Task requirements
In the listing below, print exactly the lines between the line holding "You are a GUI" and the line holding "Focus the Angle 0° input field", inclusive, and no more.

Data for analysis
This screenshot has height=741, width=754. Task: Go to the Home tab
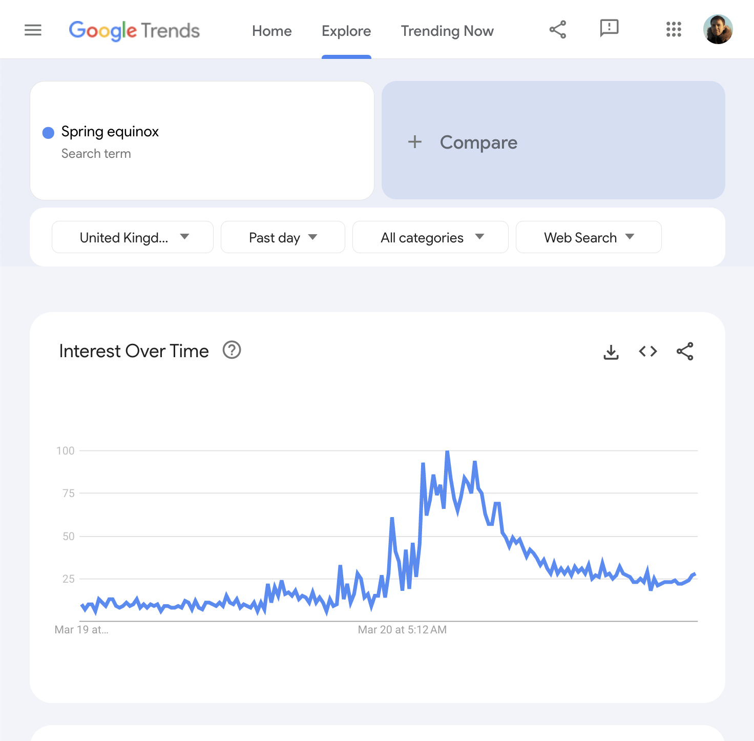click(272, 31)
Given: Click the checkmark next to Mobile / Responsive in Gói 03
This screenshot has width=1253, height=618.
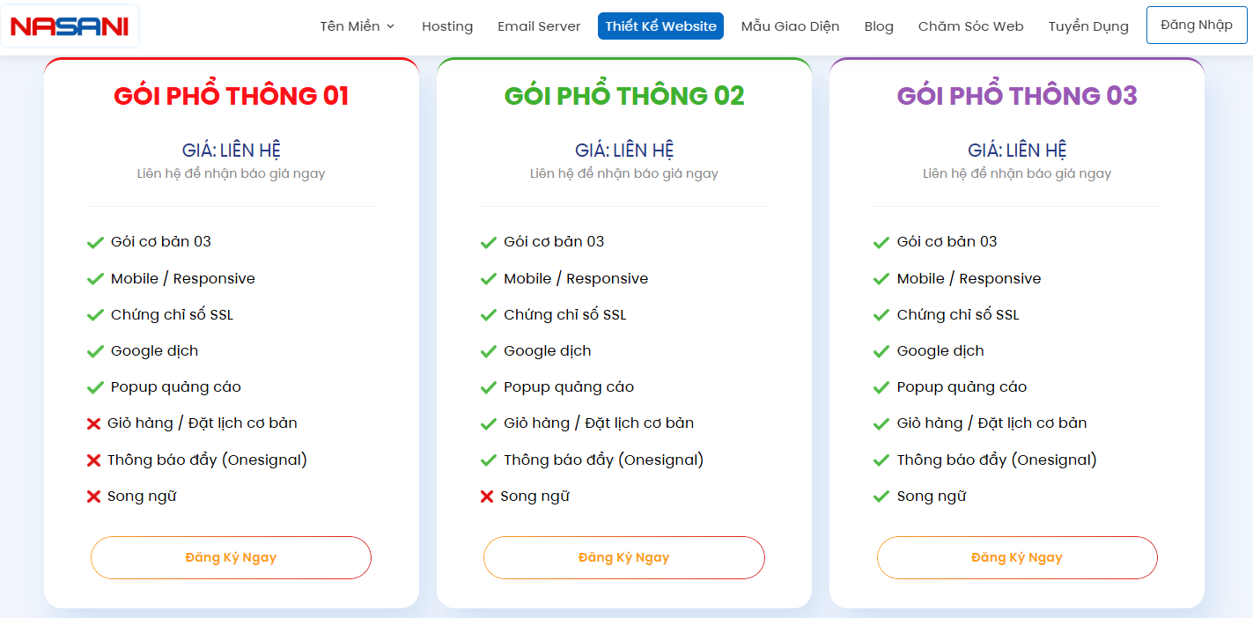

---

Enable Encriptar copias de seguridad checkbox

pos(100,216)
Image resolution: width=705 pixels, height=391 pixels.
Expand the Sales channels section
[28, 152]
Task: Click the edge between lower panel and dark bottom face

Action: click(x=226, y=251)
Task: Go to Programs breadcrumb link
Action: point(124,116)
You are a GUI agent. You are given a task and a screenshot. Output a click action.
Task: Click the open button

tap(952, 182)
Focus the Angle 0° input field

Exercise output
You are a GUI agent. You are given a task and a screenshot. Output a click action.
Task: Click the open button

tap(952, 182)
Focus the Angle 0° input field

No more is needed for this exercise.